Consider the following C+11 code:
#include <chrono>
#include <future>
#include <iostream>
#include <thread>
using namespace std;
int main() {
auto start = chrono::steady_clock::now();
auto elapsed = [start](string s) {
cout << s << (chrono::steady_clock::now() - start).count() << endl;
};
elapsed("A ");
auto fut (async([]() { this_thread::sleep_for(chrono::seconds(2)); }));
elapsed("B ");
this_thread::sleep_for(chrono::seconds(1));
elapsed("C ");
fut.wait();
elapsed("D ");
return 0;
}
Compiling said code on macOS Sierra with the command c++ -std=c++11 -stdlib=libc++ -Wall question.cc -o question
and running, I get the output:
A 27186
B 86970
C 1001961755
D 2001585903
which is expected. It took minimal time to get to A
and B
, waited 1 second and then got to C
, and waiting the remaining of the 2 seconds (1 already elapsed) to get to D
.
The Mac compiler is:
$ c++ --version
Apple LLVM version 8.0.0 (clang-800.0.38)
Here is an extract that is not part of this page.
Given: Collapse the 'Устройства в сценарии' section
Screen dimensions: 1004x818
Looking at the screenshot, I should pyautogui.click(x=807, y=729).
Target: x86_64-apple-darwin16.0.0
Thread model: posix
On Linux, I compiled the same code with c++ -std=c++11 -pthread question.cc -o question
and ran, and got the result:
A 32423
B 444340
C 1003635793
D 3006121895
The Linux compiler is:
$ c++ --version
c++ (Debian 4.9.2-10) 4.9.2
Copyright (C) 2014 Free Software Foundation, Inc.
I also tried clang++
on Linux, the LLVM C++ compiler. Same result.
Why is there the fully 2 second lag between C
and D
on Linux? Wasn't the async task supposed to run in the background? Am I using the wrong compile options?
async
takes as an optional parameter if you want to start it in a different thread, or just wait until the .wait
is called to run the code.
You chose "I do not care" by omitting it.
If you care, state you want it in a different thread. If not, you should not be surprised if they waited until you .wait
ed to run it, or alternatively started a new thread and ran it there. In your case, one compiler made it lazy, the other put it in its own thread. Both are permitted by the standard.
To get the behavior you expect, pass std::launch::async
as the first argument to std::async
.
Now, in theory async
without being told how to run it is supposed to do something smart. But some compilers punted and said "always doing it lazy is less work for us" (or always async), so did always-lazy whenever you let it.
This is a quality of implementation issue. At this point, you cannot trust async
to be smart on all C++11 compilers you are working with. Come back in a decade.